Stollings fired after report of toxic environment
Stollings, 45, was fired last month the day after a USA Today investigation published with exit interviews from players. They said they felt isolated and threatened under the coach and were admonished for issues such as depression.
They also accused former strength and conditioning coach Ralph Petrella of berating and sexually harassing them. Petrella resigned in March and Stollings told ESPN she reported him as soon as she was made aware of the allegations.
Athletic director Kirby Hocutt initially told USA Today they had reviewed the program and discussed the interviews with Stollings.

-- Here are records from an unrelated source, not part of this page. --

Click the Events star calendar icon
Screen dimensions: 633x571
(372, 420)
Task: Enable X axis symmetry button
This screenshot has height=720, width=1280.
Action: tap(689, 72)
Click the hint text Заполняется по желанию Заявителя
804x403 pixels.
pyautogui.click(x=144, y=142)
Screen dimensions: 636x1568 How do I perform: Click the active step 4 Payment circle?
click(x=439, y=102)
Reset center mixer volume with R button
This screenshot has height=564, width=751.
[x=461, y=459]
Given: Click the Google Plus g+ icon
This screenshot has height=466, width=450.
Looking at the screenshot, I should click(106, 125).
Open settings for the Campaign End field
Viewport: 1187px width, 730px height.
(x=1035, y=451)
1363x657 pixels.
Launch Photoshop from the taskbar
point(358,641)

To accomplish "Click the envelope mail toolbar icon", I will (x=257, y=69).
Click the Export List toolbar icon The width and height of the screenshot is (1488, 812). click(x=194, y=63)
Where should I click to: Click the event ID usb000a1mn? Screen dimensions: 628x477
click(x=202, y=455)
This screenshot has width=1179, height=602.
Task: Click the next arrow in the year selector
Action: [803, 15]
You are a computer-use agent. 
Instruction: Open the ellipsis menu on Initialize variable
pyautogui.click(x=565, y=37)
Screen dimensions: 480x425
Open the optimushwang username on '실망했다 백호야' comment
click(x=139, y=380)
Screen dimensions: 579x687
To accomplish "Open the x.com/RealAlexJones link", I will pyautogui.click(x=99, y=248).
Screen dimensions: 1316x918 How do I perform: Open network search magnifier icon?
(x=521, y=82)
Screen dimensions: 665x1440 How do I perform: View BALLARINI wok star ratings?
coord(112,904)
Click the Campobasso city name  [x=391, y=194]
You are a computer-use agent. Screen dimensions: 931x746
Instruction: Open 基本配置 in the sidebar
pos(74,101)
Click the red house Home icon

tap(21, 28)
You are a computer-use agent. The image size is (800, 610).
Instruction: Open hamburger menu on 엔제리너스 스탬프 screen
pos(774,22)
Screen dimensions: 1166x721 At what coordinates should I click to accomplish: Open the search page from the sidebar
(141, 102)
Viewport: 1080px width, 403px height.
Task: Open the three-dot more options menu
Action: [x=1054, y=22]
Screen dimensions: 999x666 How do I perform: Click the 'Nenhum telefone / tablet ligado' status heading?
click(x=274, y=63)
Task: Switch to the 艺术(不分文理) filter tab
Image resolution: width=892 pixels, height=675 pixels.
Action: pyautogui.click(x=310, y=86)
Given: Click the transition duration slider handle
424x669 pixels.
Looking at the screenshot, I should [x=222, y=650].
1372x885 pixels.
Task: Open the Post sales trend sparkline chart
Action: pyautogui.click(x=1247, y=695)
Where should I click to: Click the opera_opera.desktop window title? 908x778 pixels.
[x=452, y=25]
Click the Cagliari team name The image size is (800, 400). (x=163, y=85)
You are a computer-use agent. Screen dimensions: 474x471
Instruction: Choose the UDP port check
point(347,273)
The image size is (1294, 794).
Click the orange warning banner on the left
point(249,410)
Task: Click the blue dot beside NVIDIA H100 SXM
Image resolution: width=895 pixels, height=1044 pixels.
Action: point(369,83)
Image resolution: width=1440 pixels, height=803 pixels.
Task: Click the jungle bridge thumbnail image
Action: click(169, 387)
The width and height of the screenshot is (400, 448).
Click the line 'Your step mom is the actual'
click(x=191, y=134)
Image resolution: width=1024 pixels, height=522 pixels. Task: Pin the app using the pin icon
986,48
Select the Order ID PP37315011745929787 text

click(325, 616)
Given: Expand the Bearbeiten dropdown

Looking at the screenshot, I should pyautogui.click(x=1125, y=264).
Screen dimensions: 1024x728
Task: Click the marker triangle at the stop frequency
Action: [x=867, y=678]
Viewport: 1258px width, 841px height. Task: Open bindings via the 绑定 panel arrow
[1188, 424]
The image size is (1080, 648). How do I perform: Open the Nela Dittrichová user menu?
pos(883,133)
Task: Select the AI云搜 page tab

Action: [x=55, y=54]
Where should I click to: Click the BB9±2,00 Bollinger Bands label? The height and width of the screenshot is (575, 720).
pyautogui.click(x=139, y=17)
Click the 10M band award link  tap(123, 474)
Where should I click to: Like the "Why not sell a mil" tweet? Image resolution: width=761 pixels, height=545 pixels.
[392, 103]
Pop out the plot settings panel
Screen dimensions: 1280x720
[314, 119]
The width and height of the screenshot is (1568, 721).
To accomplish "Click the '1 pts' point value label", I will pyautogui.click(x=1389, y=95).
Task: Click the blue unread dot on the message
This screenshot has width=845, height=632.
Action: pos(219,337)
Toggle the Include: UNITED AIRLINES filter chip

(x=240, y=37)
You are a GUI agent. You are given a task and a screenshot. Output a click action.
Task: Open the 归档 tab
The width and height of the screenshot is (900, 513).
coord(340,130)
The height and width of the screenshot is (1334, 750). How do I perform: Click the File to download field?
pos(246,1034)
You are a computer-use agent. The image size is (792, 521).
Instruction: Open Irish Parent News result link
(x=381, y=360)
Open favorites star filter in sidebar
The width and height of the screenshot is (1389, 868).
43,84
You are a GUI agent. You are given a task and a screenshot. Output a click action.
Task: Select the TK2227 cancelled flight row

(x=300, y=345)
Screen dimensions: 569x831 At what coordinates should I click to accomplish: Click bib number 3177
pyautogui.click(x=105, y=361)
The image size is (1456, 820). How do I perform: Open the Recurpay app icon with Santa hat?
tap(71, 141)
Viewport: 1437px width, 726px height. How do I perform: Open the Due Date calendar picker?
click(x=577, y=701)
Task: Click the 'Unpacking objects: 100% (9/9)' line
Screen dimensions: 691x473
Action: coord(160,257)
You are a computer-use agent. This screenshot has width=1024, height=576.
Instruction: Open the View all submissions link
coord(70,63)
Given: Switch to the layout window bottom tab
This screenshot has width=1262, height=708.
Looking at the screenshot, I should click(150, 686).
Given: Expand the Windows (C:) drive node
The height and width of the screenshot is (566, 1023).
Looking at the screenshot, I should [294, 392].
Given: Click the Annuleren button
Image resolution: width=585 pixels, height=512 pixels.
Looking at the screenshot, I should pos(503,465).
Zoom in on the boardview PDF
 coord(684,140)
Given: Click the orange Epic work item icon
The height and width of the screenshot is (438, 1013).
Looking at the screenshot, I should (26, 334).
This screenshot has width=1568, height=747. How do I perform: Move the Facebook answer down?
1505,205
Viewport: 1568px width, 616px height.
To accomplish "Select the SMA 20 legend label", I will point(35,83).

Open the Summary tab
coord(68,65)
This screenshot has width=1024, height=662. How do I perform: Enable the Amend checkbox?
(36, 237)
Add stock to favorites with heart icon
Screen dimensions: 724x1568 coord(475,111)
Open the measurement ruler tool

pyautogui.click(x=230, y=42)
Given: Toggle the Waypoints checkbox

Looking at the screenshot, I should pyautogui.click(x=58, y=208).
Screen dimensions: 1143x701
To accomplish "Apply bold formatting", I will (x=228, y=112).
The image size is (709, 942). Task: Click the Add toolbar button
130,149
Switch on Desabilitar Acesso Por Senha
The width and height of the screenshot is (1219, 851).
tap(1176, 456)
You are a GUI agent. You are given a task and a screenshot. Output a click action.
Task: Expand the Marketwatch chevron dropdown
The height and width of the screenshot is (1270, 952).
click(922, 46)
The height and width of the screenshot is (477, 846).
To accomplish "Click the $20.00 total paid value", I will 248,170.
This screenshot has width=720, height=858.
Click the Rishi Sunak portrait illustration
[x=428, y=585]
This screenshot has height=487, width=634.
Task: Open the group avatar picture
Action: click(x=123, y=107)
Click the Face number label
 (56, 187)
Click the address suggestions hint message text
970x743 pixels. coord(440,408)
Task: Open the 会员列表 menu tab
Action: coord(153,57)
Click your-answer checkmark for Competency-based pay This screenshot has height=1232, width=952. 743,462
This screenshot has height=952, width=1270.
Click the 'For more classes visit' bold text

He said they were “that we are taking appropriate steps to improve the relationship and communication between coaches and student-athletes.”
Hocutt then met with players on multiple occasions and she was fired the following night. A total of 12 players left the school during her two years there.
Stollings ‘shocked’ by sudden firing
Stollings, who went 32-28 in two seasons with the Red Raiders, told ESPN everything in the USA Today article was already known to Hocutt. She said the athletic director assured her after the article’s publication that she would stay in her position.
Her statement for the USA Today article was school-approved, she said, but she told ESPN she feels she didn’t do enough to defend herself and relied on Hocutt’s word.
“I believed what Kirby was telling me: That we were moving ahead, and if improvements had to be made, they would be made,” said Stollings, who added that she had been allowed to hire a new assistant coach in July.
“Does that mean I trusted him too much? I think now we can say apparently so.”
Stollings ‘refuses’ the word toxic regarding her program
Stollings has also coached at Winthrop, VCU and Minnesota. She told ESPN when she was hired the administration made “very clear” the program was lacking a level of fitness, accountability and work ethic to get back to the top.
"I don't have a history of rules violations. I don't have a history of people calling me abusive and toxic. What I do have is a history of positively turning around programs, and doing it very quickly at four schools.”
“I absolutely refuse the word toxic, put in any way, appropriately described this program.”